EXTRACTED ENTRIES >>
--- begin ---

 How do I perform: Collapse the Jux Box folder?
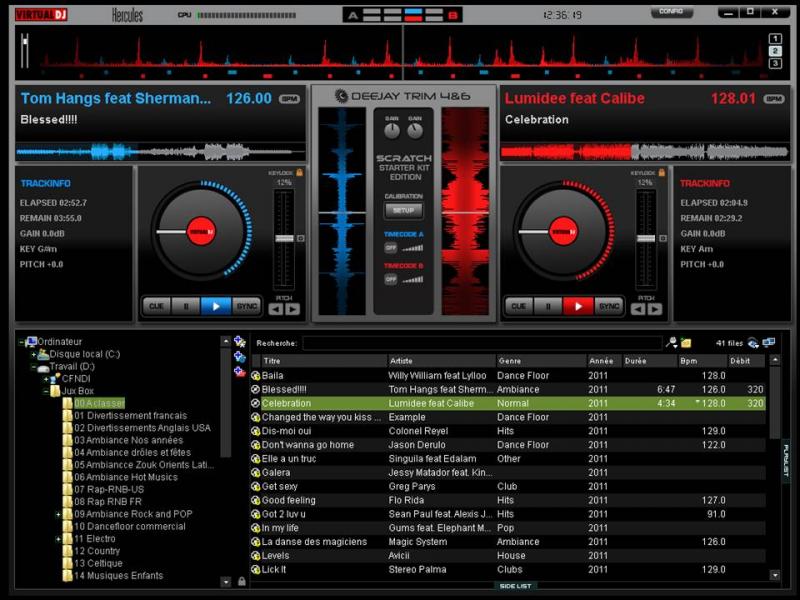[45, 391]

--- end ---
--- begin ---

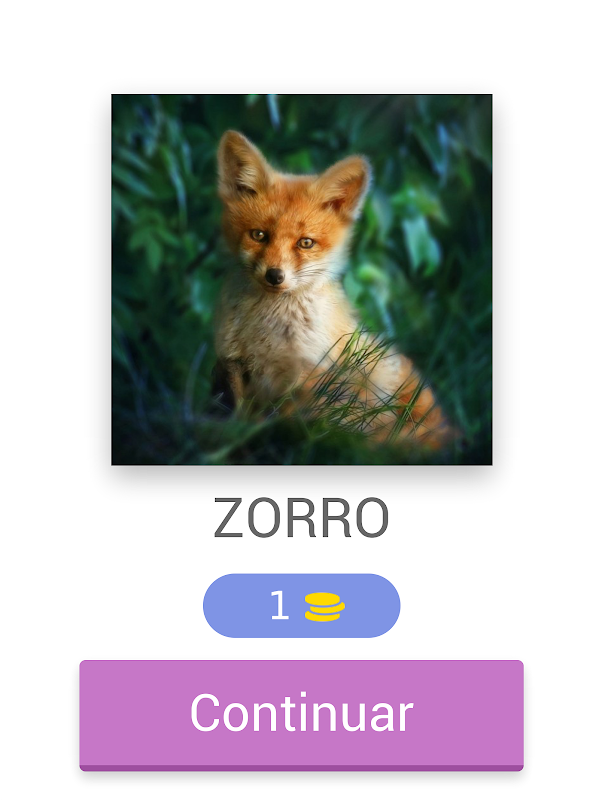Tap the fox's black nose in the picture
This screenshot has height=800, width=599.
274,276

--- end ---

GIVEN PROBLEM >>
Find every line in the records above that contains the word "width" and copy each one. Only matches in the same case count.

ANSWER TO THIS TASK >>
This screenshot has height=800, width=599.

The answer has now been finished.